TASK A
In the article on meaning making, please substitute "negative bonding" for "trauma bonding" and write out everything from "Negative Meaning Making" down to "called trauma bonding.".

***** DOCUMENT SECTION

How To Rewire Your Thinking: 

Reality Vs Meaning

Meaning Making In Corporate Culture

 

Corporate culture is created through the meaning that people at your organisation are making out of the environment around them.

 

In this article our Founder & CEO, Zoe Williams explains how crucial it is to be able to differentiate the actual real life events that happen from our mental interpretations and gives you some useful guidelines on how you can rewire a new meaning…

Communication When Stressed

 

Our emotions and state influence our communication. Here’s what happens:

 

  1. Verbal Communication
    We might become passive aggressive, we might say things that we wouldn't normally say. Our verbal communication is altered because of our ‘stressed’ state. 

 

  1. Nonverbal Communication
    Our body language and the way we move can be telling of our inner emotional state. This might display as closed off, quiet or even disinterested. 

 

  1. Emotional Activation

The more activated our nervous system, the less consciously we behave and the less choice we have. When in this state, we're using external data to feed our emotional system, rather than our logical brain. This is where our meaning-making can alter reality, leading us to a response to our meaning, rather than the actual situation. 

 

  1. Response
    When ourselves or others around us are in this heightened state of stress, and our resilience is low, our self awareness is going to dip and we react in fight, flight or freeze mode. Our response becomes less of a choice and more of a momentary reaction. 

 

 

How To Role Model Responding Differently?

 

The way that we communicate impacts our relationships. When people feel threatened, they are in this state of activation, they may not be as open to receiving other people's communication. 

 

This is why it is important to give them something different emotionally. We need to make them feel different to shift their listening and be open to new information. These are 3 simple tips to quickly change the emotional state:

 

  • Moving the body, such as going for a walk
  • Breathing deeply
  • Moving to another task or conversation that isn't related to the triggering event

 

Meaning Making

 

“Meaning making” is the process by which people interpret situations in the light of their previous past experiences. Below are the key elements that feed into our meaning making.

 

 

 

“If you and your team are making the world around you mean the same thing, you're going to have alignment, there will be a common agreement.”

 

Negative Meaning Making 

 

As humans, we are constantly trying to make sense of what we're hearing and seeing from other people, especially when there's conflict involved. If two people are making something mean the same thing, from a negative perspective, let's say a trauma perspective (trauma doesn't have to be something really dramatic, it can be a subtle change), they will experience what's called trauma bonding.

 

When people bond over a story, they will bond over that meaning. And the meaning of the story grows and becomes more powerful, so more people are aligned to it.

**********
***** EXCERPTED RECORDS

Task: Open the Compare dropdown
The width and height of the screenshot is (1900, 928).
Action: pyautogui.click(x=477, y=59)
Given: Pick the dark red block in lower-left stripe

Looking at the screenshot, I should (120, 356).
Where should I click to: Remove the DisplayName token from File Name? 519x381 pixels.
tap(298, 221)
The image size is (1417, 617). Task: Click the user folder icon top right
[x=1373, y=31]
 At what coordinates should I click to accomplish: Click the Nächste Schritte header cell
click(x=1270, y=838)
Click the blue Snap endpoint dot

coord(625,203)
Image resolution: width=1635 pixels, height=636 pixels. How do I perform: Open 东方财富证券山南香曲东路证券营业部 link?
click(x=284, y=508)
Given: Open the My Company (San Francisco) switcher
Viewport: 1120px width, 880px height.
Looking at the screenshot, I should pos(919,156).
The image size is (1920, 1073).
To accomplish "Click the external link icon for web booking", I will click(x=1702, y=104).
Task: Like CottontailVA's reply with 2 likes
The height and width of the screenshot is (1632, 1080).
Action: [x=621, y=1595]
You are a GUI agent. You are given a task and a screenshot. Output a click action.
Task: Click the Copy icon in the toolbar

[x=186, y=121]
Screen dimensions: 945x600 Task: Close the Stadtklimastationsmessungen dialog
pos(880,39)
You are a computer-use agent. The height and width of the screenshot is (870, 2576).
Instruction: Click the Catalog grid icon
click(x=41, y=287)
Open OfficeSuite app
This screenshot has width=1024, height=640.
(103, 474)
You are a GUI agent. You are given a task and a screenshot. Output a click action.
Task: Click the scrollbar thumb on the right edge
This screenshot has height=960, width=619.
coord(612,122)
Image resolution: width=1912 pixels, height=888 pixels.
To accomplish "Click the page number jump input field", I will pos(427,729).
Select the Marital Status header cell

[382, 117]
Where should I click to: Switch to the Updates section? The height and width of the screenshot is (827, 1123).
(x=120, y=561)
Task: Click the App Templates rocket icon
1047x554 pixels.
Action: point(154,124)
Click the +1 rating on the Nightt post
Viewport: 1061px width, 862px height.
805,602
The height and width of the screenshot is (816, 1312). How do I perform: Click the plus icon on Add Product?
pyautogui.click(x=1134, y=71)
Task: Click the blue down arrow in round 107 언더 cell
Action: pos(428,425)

**********

TASK B
Reproduce without changes the entries above, everything from the line that contains "The image size is (1920, 1073)." down to the line that contains "pos(880,39)", both lines included.

OUTPUT A
Negative Meaning Making 

 

As humans, we are constantly trying to make sense of what we're hearing and seeing from other people, especially when there's conflict involved. If two people are making something mean the same thing, from a negative perspective, let's say a trauma perspective (trauma doesn't have to be something really dramatic, it can be a subtle change), they will experience what's called negative bonding.

OUTPUT B
The image size is (1920, 1073).
To accomplish "Click the external link icon for web booking", I will click(x=1702, y=104).
Task: Like CottontailVA's reply with 2 likes
The height and width of the screenshot is (1632, 1080).
Action: [x=621, y=1595]
You are a GUI agent. You are given a task and a screenshot. Output a click action.
Task: Click the Copy icon in the toolbar

[x=186, y=121]
Screen dimensions: 945x600 Task: Close the Stadtklimastationsmessungen dialog
pos(880,39)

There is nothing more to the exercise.